These easy strategies actually save you money—and offer insight into your financial unconscious.
Merge Your Accounts
Most of us have at least four accounts (savings, checking, a joint account, and PayPal, for instance). Researchers at the University of Utah found that when funds flowed in and out of just one place, the study’s spenders found it easier keep track of their bottom-line net worth. The result: They spent 10 percent less of their money.
Drink Up
Your money-saving strategy for the mall is to chug down at least five cups of water, wait for 45 minutes (while browsing) and then hold it in. When subjects in experiments at the Netherlands’ University of Twente did exactly that, they made significantly better monetary decisions. The explanation: The effort involved in holding in it has an “inhibitory spillover effect”—a boost in overall self-control, concluded the study’s researchers. (Who knew Kegels have so many benefits?)
Choose Your Highest Heels
You’re shopping for a printer, and there are three options: the no-name cheapo, the midpriced workhorse and the bells-and-whistles Bentley. Normally, you’d splurge, but not when you shop in high-heeled shoes. A study at Brigham Young University found that when shoppers have to make an effort to maintain their balance, they usually go the midpriced item. It’s a “crossover effect”: The physical act (the effort to stay steady) influences mindset (attraction to the middle). Ergo, when shopping in Louboutins, one might not buy Louboutins.
Shop With Your Mind Full
Research has shown that the more relaxed (physically and mentally) shoppers feel, the more willing they are to spend on products (for instance, a digital camera). When we feel chilled out, our brains don’t perceive threats. This lets us think more abstractly, which is inspiring (“I’ll use it to record memories!”), but it also leads us to overestimate a product’s value and overspend. When shoppers were in a pleasant-but-not-so-serene state (the somewhat preoccupied mode we’re in after work or when ticking items off a to-do list), they had a realistic sense of what things were worth. The difference: They’d spend 15 percent less on a given item.

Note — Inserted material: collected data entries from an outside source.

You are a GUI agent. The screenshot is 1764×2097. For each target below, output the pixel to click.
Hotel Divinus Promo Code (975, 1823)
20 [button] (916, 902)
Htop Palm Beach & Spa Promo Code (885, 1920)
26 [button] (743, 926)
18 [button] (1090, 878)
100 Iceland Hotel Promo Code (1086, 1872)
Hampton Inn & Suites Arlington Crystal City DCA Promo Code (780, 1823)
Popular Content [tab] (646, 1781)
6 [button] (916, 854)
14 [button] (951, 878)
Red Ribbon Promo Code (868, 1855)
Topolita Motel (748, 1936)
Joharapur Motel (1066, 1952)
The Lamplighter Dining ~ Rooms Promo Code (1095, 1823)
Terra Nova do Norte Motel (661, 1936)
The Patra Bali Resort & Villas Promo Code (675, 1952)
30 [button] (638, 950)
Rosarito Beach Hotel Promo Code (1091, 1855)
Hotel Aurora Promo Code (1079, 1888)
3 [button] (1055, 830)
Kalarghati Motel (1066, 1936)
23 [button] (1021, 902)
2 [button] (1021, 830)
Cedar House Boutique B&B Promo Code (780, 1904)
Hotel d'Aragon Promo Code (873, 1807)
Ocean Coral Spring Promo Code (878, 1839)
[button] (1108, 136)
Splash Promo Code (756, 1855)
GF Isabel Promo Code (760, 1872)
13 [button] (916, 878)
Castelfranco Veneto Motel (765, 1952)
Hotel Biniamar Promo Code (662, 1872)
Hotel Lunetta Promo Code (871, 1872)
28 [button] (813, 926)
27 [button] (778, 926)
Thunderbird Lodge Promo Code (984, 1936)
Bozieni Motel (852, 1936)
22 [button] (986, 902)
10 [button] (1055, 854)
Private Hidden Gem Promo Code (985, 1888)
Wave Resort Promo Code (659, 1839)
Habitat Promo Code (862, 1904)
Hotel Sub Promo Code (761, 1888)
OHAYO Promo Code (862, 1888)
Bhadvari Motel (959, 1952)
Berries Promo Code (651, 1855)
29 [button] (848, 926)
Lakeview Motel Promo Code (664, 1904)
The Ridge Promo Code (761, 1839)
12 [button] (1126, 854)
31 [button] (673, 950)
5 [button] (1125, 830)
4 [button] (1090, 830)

Convert the Cost Into Ramens
We love this tactic described by finance blogger Emily Guy Birken at MoneyNing.com. Keep your spending in line with your budget by converting the cost of an item into units you know well. In Birken’s example, this was Ramen noodles, which cost $.25 per packet. While a shirt that’s on sale for $50 might seem like a bargain in its context, it costs 200 Ramens—a price that might make a dedicated noodle-eater think twice. Make up your own (personally meaningful) unit of currency—Hot Dogs, Rieslings, Interest Payments, anything—and divide the cost of an item by it. One jacket or one month’s interest payment? Still a good deal?